THE LONGEST NIGHT: A NEW YEAR'S ADVENTURE



At 4 a.m. the sky was clear. When I looked out the window after doing my 5 a.m. waxing I gaped at a Siberian vista; swirling white sheets of snow, already an inch thick on the ground, two inches on the tree outside our window, piling up in drifts. It was clear that our flight wasn't going to be leaving for Pittsburgh in four hours. We were trapped, trapped like two people unable to go anywhere because of a snowstorm!

This seriousness of the situation settling in on us, we leap into action trying to horn in on someone else's festivities. Dozens of frantic phone calls yield nothing; kicks just keep getting harder to find. Ultimately we decide that the best course is to present someone with a fait accompli, so in a mad final act of desperation we simply jump onto the first train out to the country and arrive shivering and plaintive on the doorstep of internet pariah Andrew Munro and longtime companion Jennifer Munro-Munro, case of wine in hand, an orphaned look in our eyes.

Happily, they fall for it.

Some quick phone calls are made to what they insist on referring to as "The Diner," a stash of crabcakes is broken out and fried up, some bottles are roughly persuaded to render up their contents, and we settle in for some preprandial sippage.
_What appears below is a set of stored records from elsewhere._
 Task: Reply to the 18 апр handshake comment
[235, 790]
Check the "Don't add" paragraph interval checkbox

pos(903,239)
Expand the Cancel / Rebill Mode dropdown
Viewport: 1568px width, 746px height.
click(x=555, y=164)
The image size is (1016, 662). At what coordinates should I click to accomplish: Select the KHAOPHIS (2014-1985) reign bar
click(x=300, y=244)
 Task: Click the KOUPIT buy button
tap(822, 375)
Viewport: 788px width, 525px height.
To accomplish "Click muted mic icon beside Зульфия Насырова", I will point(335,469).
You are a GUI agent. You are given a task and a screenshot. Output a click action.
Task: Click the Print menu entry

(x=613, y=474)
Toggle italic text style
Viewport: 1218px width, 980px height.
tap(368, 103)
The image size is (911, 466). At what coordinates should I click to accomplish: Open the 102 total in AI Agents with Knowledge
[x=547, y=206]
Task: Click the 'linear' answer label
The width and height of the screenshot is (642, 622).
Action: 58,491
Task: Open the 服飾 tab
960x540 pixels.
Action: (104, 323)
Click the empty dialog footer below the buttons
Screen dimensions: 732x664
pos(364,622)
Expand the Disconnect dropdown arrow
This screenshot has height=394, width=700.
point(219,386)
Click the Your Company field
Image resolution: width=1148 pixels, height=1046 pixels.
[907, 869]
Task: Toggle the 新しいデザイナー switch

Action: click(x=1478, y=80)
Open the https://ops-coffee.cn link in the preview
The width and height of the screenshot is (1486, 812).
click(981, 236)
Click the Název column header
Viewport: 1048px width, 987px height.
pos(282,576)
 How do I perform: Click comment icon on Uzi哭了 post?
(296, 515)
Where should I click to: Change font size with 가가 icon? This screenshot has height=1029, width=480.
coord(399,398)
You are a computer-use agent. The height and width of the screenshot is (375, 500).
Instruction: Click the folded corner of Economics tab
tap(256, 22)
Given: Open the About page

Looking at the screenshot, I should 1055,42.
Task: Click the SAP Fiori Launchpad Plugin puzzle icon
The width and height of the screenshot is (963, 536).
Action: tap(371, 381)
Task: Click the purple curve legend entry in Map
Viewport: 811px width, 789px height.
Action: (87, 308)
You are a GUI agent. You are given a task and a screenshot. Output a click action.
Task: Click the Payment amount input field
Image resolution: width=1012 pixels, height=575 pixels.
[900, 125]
Here's an old friend, the ropeless Puzelat Sauvignon Blanc Touraine 1998, pale and gingery, light hints of chalk and nonspecific citrus. A light, pleasant little wine with a harmonious, crisp feel, although tonight it seems rather wan. There is some other non-ropeless Puzelat wine as well, but I've had my fill of ropey wines lately, and abstain.

Becherelle (Joly) Savennières 1997: After the airy Puzelat this seems quite the menhir, a great serious wine with serious wax and lemon tea with honey hints over a serious base of moist white-quartzy minerals. With air the waxy note resolves into an earthier brown crayon sort of a thing. Quite serious, but when you sip it you sense a hint of a smile, there's some openness here, nice weight and density, a bodybuilder with a Schwarzenneggerrian sense of the absurd. Not a whole lot of striation, but rich and impressive. Serious Savenni¸rres, solid, stony and strong; seems somewhat stern, but strikingly smooth and straightforwardly satisfying. And serious.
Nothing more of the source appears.